TASK GOAL — Extract the stretch of lines that starts at the line with "Task: Toggle the left text alignment button" and ends at the last line of the data below. Give it exactly, without pictures.

Items from a dataset —

= = = =

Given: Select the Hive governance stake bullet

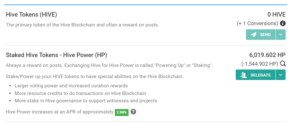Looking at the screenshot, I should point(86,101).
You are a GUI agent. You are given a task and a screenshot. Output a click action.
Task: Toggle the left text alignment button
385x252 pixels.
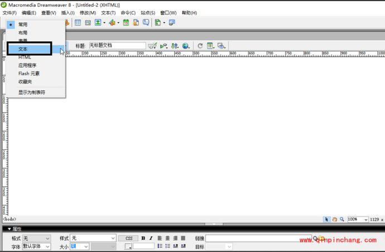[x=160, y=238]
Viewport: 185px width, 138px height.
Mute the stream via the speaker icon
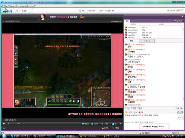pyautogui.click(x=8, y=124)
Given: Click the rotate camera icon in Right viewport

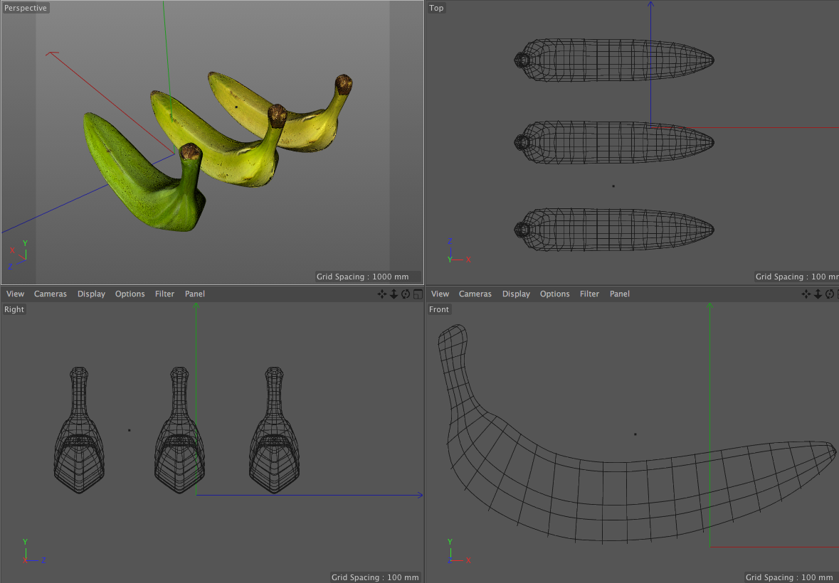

= = = =

COMPLETED TASK —
Task: Toggle the left text alignment button
385x252 pixels.
[x=160, y=238]
Viewport: 185px width, 138px height.
Mute the stream via the speaker icon
pyautogui.click(x=8, y=124)
Given: Click the rotate camera icon in Right viewport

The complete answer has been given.